心室间隔缺损(ventricular septal defect,VSD),简称室缺,为最常见的先天性心脏畸形,约占小儿先天性心脏病的50%。目前多将室间隔缺损分为如下4型:室上嵴上型、室上嵴下型、房室共道型、流入道型。
【病理生理】 由于在心室收缩期左心室压力大于右心室,故室缺时发生左向右分流,分流量小者,肺循环血流量仅略大于体循环;分流量大者,肺循环血流可为体循环的3~5倍,左心室与右心室血流量均增加,负荷加重,导致左、右室增大和肺动脉高压,待肺动脉压力等于或高于体循环压力时,则出现双向或右向左分流而致发绀。
【临床表现】 缺损小(≤1.0cm2/m2体表面积),分流量小的病例通常无明显临床症状。缺损大(>1.0cm2/m2体表面积)、分流量大的病例可有发育障碍、心悸、气促、乏力、咳嗽、易患呼吸道感染,严重者可发生心力衰竭。婴儿左心衰竭的特点是心动过速(>120~140/min),呼吸急促(60~100/min),常有咳嗽和喘鸣,而明显的肺水肿和泡沫血性痰则少见;病人烦躁不安、大量出汗、喂养困难。肝大为婴儿期右心衰竭的一个常见而可靠的体征,并且是判断疗效的敏感指标。室缺后期由于显著的肺动脉高压可出现双向或右向左分流,并由此出现发绀。查体于胸骨左缘第3、4肋间闻及响亮而粗糙的收缩期杂音,几乎均伴有震颤;肺动脉瓣区第二心音亢进或分裂。

= = = =

**待解问题**. 请接着上面这篇室间隔缺损短文的最后一句往下续写。

= = = =

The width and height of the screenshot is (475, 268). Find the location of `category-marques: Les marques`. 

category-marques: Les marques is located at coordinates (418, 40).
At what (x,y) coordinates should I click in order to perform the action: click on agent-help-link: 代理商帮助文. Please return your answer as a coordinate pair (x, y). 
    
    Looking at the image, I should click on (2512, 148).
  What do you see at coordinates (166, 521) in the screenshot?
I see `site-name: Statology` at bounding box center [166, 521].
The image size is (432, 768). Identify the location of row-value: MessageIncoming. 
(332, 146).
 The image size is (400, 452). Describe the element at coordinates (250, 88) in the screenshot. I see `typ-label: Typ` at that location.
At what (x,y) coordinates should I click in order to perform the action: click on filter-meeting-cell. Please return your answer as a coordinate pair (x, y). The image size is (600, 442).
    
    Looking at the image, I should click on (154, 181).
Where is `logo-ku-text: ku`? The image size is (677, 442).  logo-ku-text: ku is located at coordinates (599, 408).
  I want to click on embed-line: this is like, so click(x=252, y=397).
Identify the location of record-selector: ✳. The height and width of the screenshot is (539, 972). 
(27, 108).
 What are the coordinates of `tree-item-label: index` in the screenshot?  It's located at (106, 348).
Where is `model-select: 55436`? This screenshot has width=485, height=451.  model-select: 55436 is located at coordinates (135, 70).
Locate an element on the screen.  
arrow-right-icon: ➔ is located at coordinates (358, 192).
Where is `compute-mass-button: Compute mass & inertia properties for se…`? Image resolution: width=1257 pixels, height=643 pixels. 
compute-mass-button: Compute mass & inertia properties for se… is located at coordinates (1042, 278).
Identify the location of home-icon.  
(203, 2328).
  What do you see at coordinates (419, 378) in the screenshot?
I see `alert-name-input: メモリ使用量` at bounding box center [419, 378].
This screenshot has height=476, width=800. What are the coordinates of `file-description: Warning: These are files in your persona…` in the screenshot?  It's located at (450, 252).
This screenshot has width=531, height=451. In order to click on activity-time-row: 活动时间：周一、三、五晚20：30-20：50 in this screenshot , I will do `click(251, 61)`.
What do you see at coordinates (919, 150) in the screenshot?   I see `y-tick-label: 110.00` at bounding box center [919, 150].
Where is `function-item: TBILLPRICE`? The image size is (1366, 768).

= = = =

**本题答案**.
【辅助检查】 X线可显示左房、左室和右室增大,肺门血管影搏动明显,肺动脉段突出,肺血增多,主动脉影正常或缩小。横面MR可显示缺损的所在和大小。超声心动图可显示心室间隔的回声在缺损部位消失,连续多普勒可测右室和肺动脉压力以及肺与体循环血压比(Qp/Qs)。心导管检查在心室水平有左向右分流,可有肺动脉高压。
【诊断和鉴别诊断】 根据胸骨左缘第3、4肋间闻及响亮而粗糙的收缩期杂音,伴有震颤,肺动脉瓣区第二心音亢进或分裂;结合X线、超声心动图、心导管和选择性心血管造影,可明确诊断。
本病需与房缺、肺动脉口狭窄、主动脉口狭窄、原发性肥厚性梗阻型心肌病等进行鉴别,借助于辅助检查一般均可做出鉴别诊断。
【治疗】
1.内科治疗 内科药物治疗只是一种对症治疗。室缺病人进行有关介入性操作或手术时,应预防感染性心内膜炎,伴有心力衰竭时应给予强心、利尿、扩血管药物;强心药物一般选用洋地黄制剂。如有贫血,可少量多次输入红细胞,以提高携氧能力。如红细胞过多,应输入血浆或其他代用品换出红细胞,使血黏度降低。若有肺部感染或感染性心内膜炎发生,应予有效的抗感染。心律失常者给予药物或电转复。
2.外科手术治疗 室缺可自然关闭,至5岁时60%可关闭,6岁以后关闭的可能性很小,因此提出6岁为选择性手术的合适年龄。大的室间隔缺损当反复发作肺部感染和充血性心力衰竭,应于2岁内及时施行手术。小型室缺可不做手术。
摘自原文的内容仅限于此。